Obviously, I can’t go with a boy to a bar two hours away. It was silly for me to think that I could. I sent him a text that said: “i can’t. it’s a bar bathroom if i have to pee. you’d have to leave if i needed to go to the hospital. i’m sorry. i’m really sorry. i’m too sick for this kind of fun adventure. i PROMISE that i will be at the next one you do in bham.”
His response? “Ok. I had no expectations.”
Let me tell you. That stung. But the hurt came when a few minutes later he followed up with, “I just don’t get why you tried to come if you were going to just change your mind.”
Y’all, I am a twenty year old girl. I have been single for a little over a year. It is the beautiful summer time. It is so easy for my mind to get carried away with fantasies of getting dressed up and going out with the boy I like to hear him play at a bar’s open mic night. That is a normal thing for someone my age to enjoy doing without a second thought. ‘Oh that sounds like fun, let’s do it!’
That’s not my life, though. Even if I had decided to go tonight, it would have taken thought and planning. I would have had to decide if I wanted to take my wheelchair–on a first date. I would have had to pack a bag for my Service Dog and made sure he didn’t overheat, have an accident, or cause a scene because he’s never been to a live music show. I would have had to make sure I had all of my dinnertime meds and a snack to take them with, plus any extra meds I might need in an emergency. I would have needed to take my sweater even though it’s 94 degrees today because I can’t regulate my body tempurature. I would have had to call my friend in Auburn to make sure she would be okay being on standby to come get me if my body crapped out and couldn’t handle being at the event the whole time. I’m sure I’m forgetting things as I’m typing this and also that this list is getting boring, but you get the point.
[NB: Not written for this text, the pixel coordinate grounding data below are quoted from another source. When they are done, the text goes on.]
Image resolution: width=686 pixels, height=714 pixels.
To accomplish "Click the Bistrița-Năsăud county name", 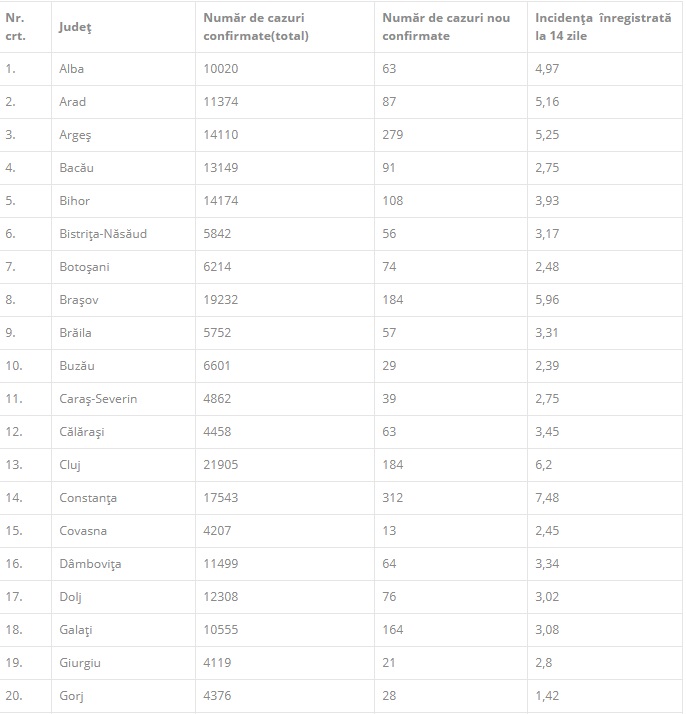I will coord(103,234).
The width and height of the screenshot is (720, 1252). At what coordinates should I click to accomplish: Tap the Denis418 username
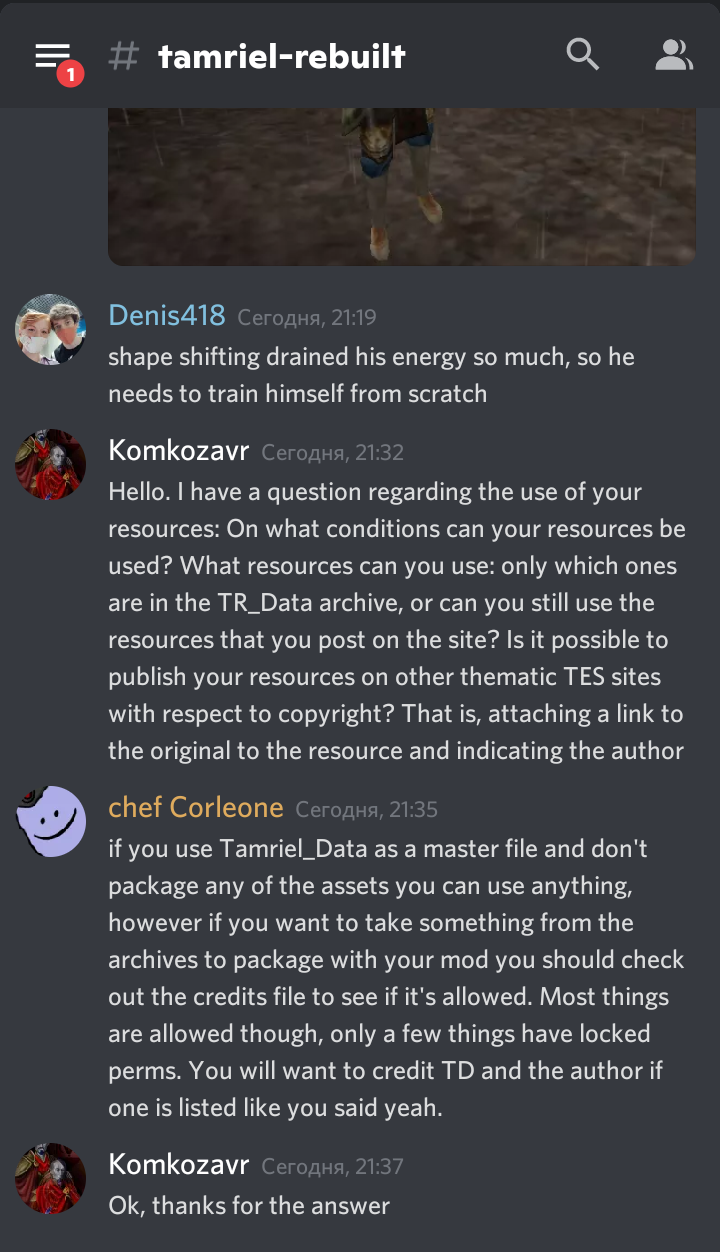click(x=166, y=316)
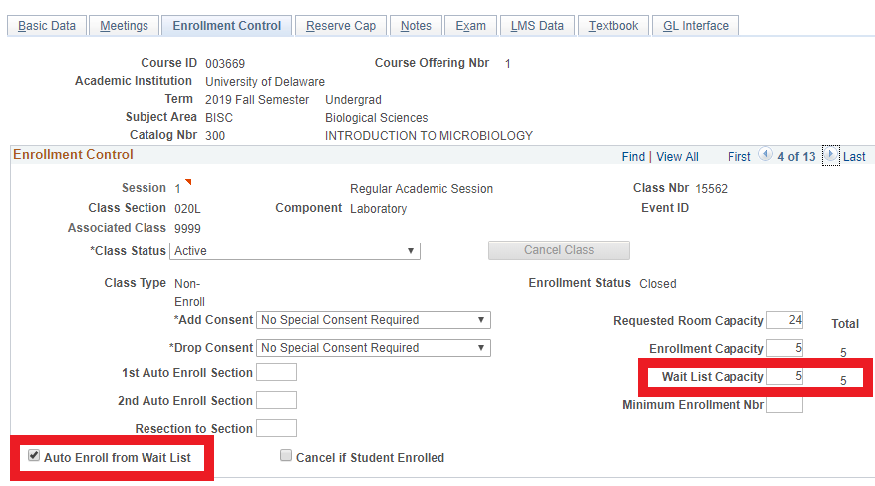The width and height of the screenshot is (875, 486).
Task: Click the 1st Auto Enroll Section field
Action: coord(276,372)
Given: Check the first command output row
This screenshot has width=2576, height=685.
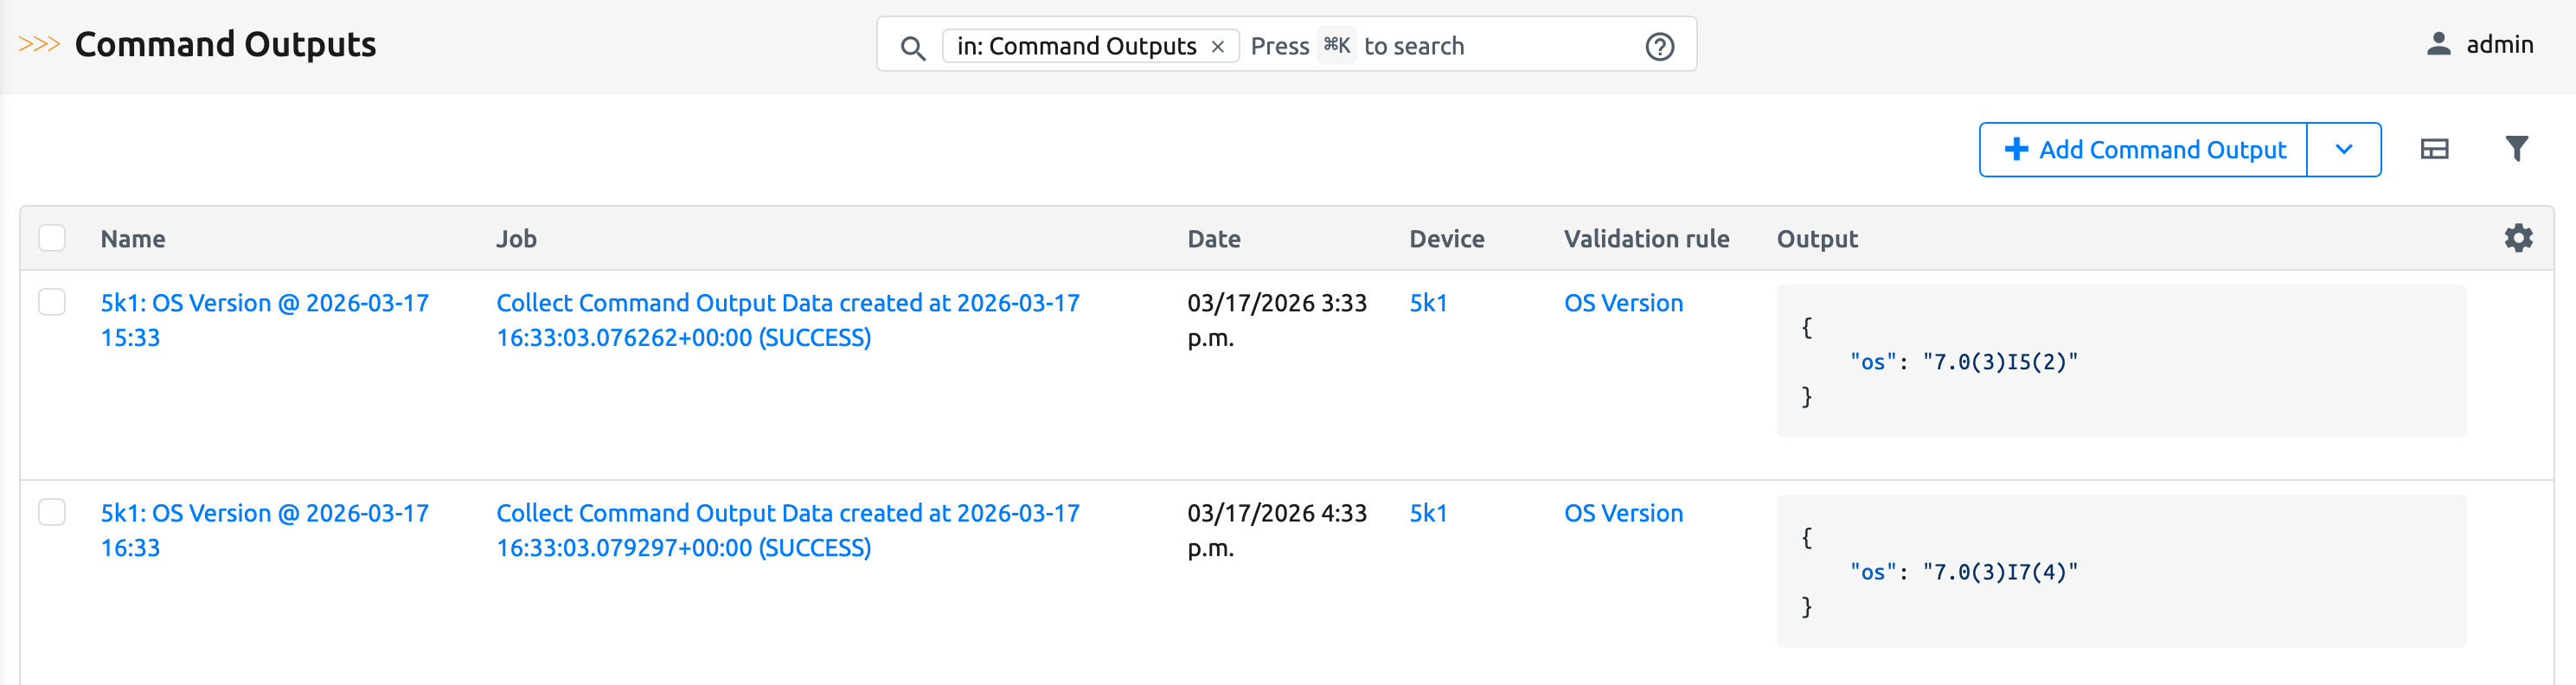Looking at the screenshot, I should 53,302.
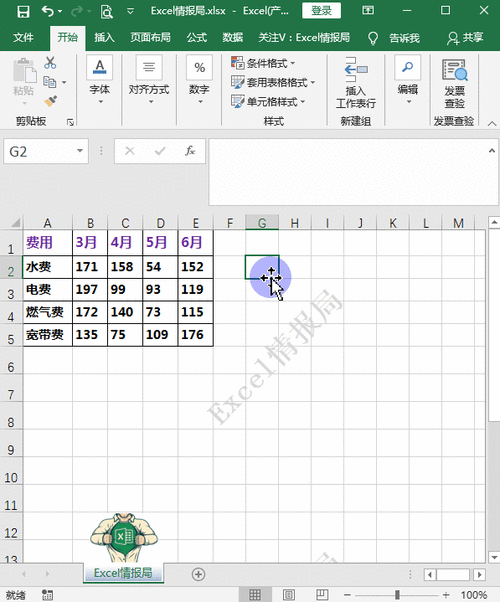Open the Name Box dropdown arrow

coord(79,151)
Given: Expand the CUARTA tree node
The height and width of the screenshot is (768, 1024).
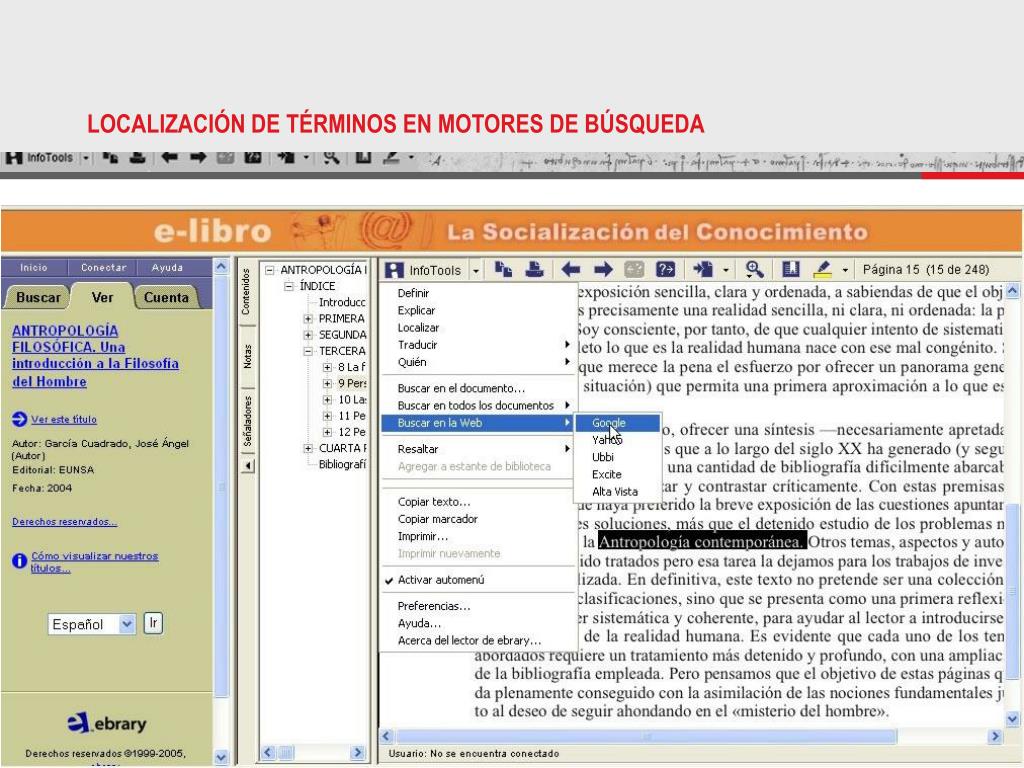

I am so sorry that I let my friend down by not being able to go with him to his show. But I’m also a little sorry for me. And that’s okay. I’m not ashamed of being sorry for me. Because it’s sad. It’s hard. I’m sorry that I missed out on a fun night. I’m sorry that I didn’t make new friends with his friends. I’m sorry that I’m not in the crowd clapping for him. I’m sorry that I got cute for no reason. I’m sorry that I’m not gonna get kissed tonight. I’m sorry that I keep letting people down when they want to make plans with me, and I’m sorry that I carry so much guilt for that when really I have no control over it.
I’m sorry, Mark.
But, Emma, darling, I am so fucking sorry.
2 thoughts on “I’m Sorry”
Oh Emma. I am so sorry. You have so accurately described my life also, but the difference is I am 69 years old and didn’t become sick until I was in my 50’s and have already had the opportunity to do all the things you are not able to do. I hope that your friend will play here and that you will be able to go hear him. But most of all I hope that he will understand your limitations and accept them as part of you and still want to get to know you. Having friends is hard when you can’t ever make definite plans because you don’t know what the day will bring. But there are friends out there who have the ability to love you – all of you – even Judas. My wish for you is that you will find more friends, young men and women, who can love you for the wonderful woman you are. Hugs and peace.
Oh, and by the way, you did look super cute!!!